Let me lay out information first of all: this is the conclusion of
Yevgeny Sudbin’s cycle of the five Beethoven concertos that began, back
to front, with an issue of Nos 4 and 5 together (4/11) and continued
with a coupling of No 3 in C minor with the Mozart C minor Concerto (No
24), K491 (5/14). Osmo Vänskä has been the conductor throughout, with
the Tapiola Sinfonietta here and previously with the Minnesota
Orchestra. I note for now that the first CD was received with enthusiasm
and was an Editor’s Choice; the next, in which No 3 was paired with the
Mozart, fared less well.
It is impossible to hold back from admiration for Sudbin in whatever
he plays, thanks to his brilliance and hallmark exuberance. He has much
to say and he wants us to listen. You may feel the hyperactive style he
brings to the outer movements of these concertos is just what they
require. I am not so sure. The exuberance, for me, tips over to a
cat-on-hot-bricks manner that too often seems a default position and
wearisome. ‘Halt,’ I want to cry, ‘couldn’t you please occasionally calm
down a bit?’ Need sforzato accents always be like touches of a
whip and scales the length of a piece of string? Vänskä and the
orchestra are willing partners. I resist too their bass-heavy sound
world, built around microphone placements, which projects a nervy,
fidgety view of dynamics in which a level is rarely sustained for its
full term. Try the opening of the C major Concerto (No 1) – marked pianissimo until a crescendo leads into the first fortissimo
at bar 16 – as an example of what I mean. To me, this is so much more
exciting if the very quiet martial energy at the beginning is held taut.

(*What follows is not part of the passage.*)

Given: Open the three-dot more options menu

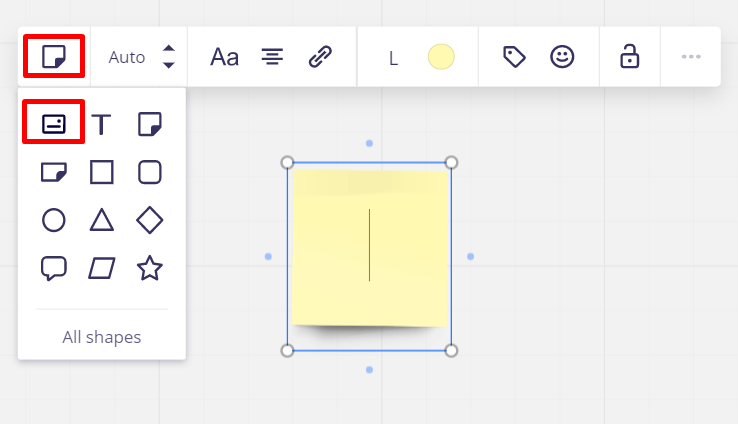Looking at the screenshot, I should click(691, 57).
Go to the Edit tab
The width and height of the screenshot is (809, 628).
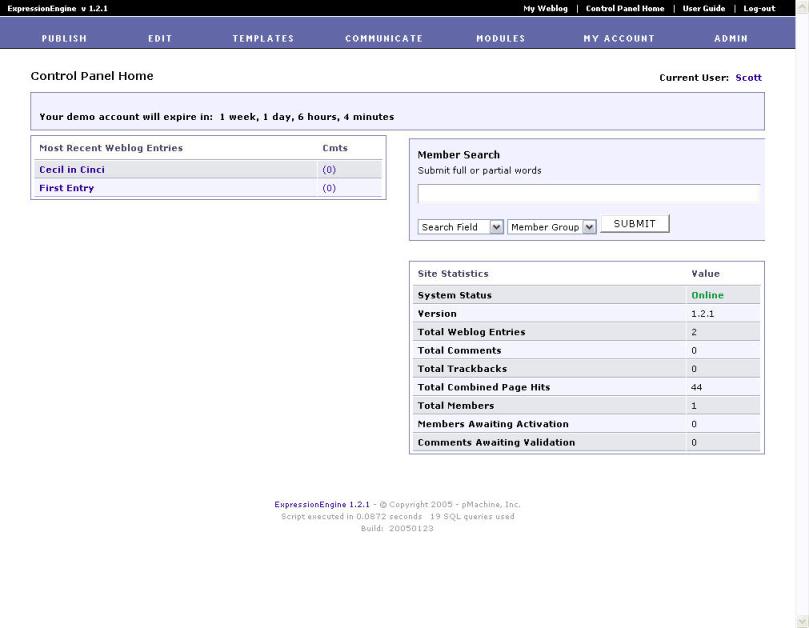[160, 38]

It’s the sort of detail a great conductor with a major orchestra and
demanding soloist will agree upon and get right.
Oh dear, I’m sounding grouchy. I want the prospect of admiring Sudbin
as much in Beethoven as in Scarlatti and Scriabin; but it is not there.
He is sparky and generous with impulses and good ideas, but restless.
The Largo of the C major Concerto, the longest slow movement in
all the concertos, shows how the best of ‘early’ Beethoven is every bit
as characteristic as the later, with an appreciation, in this instance,
of the clarinet and solo writing for it that he never surpassed. I
treated myself to Sony Classical’s box of Sviatoslav Richter’s complete
live and studio recordings for RCA and Columbia; seek it out if you can
for the performance he gave with Charles Munch and the Boston SO of this
concerto in November 1960. Yes, from way back, I know, but
incomparable.
Beethoven’s pupil Carl Czerny remarked that the master ‘brings out
difficulties and effects on the piano that we could never have
imagined’. Yevgeny Sudbin at his best is an artist capable of reminding
us of that and there is plentiful evidence in these rondo finales. Don’t
get me started on his cadenzas. They ignore all the material Beethoven
left for Concerto No 1, which he finds wanting in various ways, playing
in the first and last movements cadenzas of his own (‘based on
Friedheim’). Suffer them if you can; I couldn’t possibly comment.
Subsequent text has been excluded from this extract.